Generally well tolerated in the immunocompetent host. HIV+ pts at increased risk for developing SMX-TMP-associated ADRs.
- GI intolerance with nausea and vomiting (in 20-50% receiving high dose >15 mg/kg).
- Rash and pruritus (usually 7-14 d after starting SMX/TMP).
- Continue treatment if Sx not disabling.
- Pseudo elevation in serum creatinine (an average increase of18%) [Kainer et al. Chemotherapy. 1981;27:229-32].
- Reversible hyperkalemia (with higher TMP doses +/- chronic renal insufficiency ).
- Bone marrow suppression (anemia with folate deficiency, thrombocytopenia, and leukopenia; more common with higher doses).
- Serum sickness and drug fever.
- Hepatitis (may be cholestatic).
- Methemoglobinemia (with severe G6PD deficiency). African-American pts with mild to moderate G6PD deficiency can tolerate TMP-SMX.
- Crystalluria with azotemia, urolithiasis and oliguria (more common with sulfadiazine).
- Stevens-Johnson syndrome or toxic epidermal necrolysis (TEN)
- Aseptic meningitis
- Neurologic toxicity (tremor, ataxia, apathy, and ankle clonus)
- Interstitial nephritis
T. gondii, P. jiroveci , CA-MRSA, Gram-negative bacilli
- Cyclosporine: may decrease cyclosporine serum levels. Monitor cyclosporine serum levels.

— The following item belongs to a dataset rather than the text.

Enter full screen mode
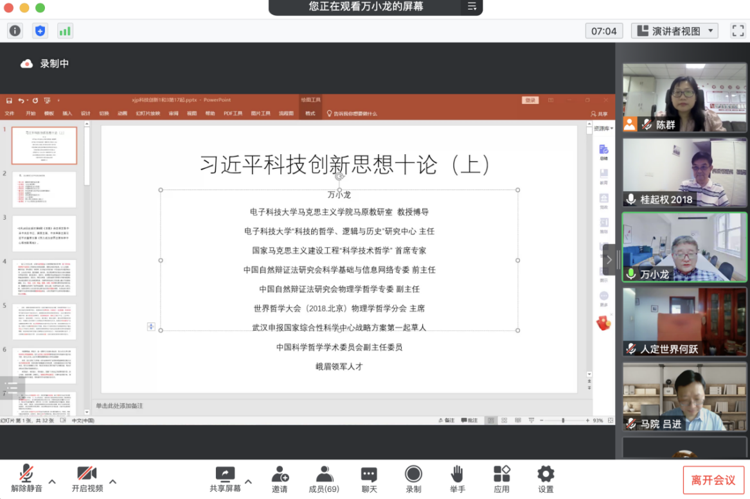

- Folinic acid: possible antagonism. Avoid co-administration.
- Para-aminobenzoic acid (PABA) and derivatives (such as benzocaine, procaine, tetracaine): theoretical antagonism.
- Phenytoin: may increase phenytoin serum levels. Monitor free phenytoin levels with co-administration.

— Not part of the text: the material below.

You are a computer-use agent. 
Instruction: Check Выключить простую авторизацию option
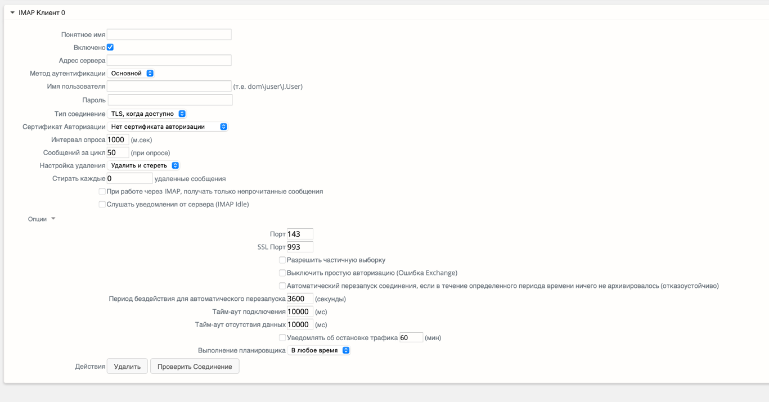pos(282,273)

- Porfimer: may increase the risk of photosensitivity reaction. Avoid co-administration.
- Sulfonylurea: may increase hypoglycemia. Monitor closely with co-administration.
- Warfarin: may increase INR. Monitor closely.
E. coli: (urine isolates) certain regions in US and world-wide >20% resistance
S. pneumoniae: 15-30% resistance
P. jiroveci: increasing rates of mutations in the dihydropteroate synthase (DHPS) gene of P. jiroveci associated with resistance to sulfonamide and dapsone but not clinically significant since clinical outcome was not worse with DHPS mutation in a prospective trial (Lancet 2001;358:545-9).
- CA-MRSA: low resistance rates to TMP-SMX
First line agent for PCP prophylaxis and treatment. Active against other pathogens (T. gondii, Listeria, Legionella, 70% of S. pneumoniae, many S. aureus including CA-MRSA, and H. influenzae) which may protect patients against CAP and soft tissue infections. Although generally well tolerated in immunocompetent host, there is higher incidence of intolerance requiring discontinuation in HIV+ pts.
- National Institutes of Health (NIH), the Centers for Disease Control and Prevention (CDC), and the HIV Medicine Association of the Infectious Diseases Society of America (HIVMA/IDSA);
Guidelines for Prevention and Treatment of Opportunistic Infections in HIV-Infected Adults and Adolescents ;
2008 ; Vol.
Basis for recommendation
Comments:TMP-SMX usage recommendations in HIV patients. TMP-SMX is the preferred agent for PCP prophylaxis and treatment.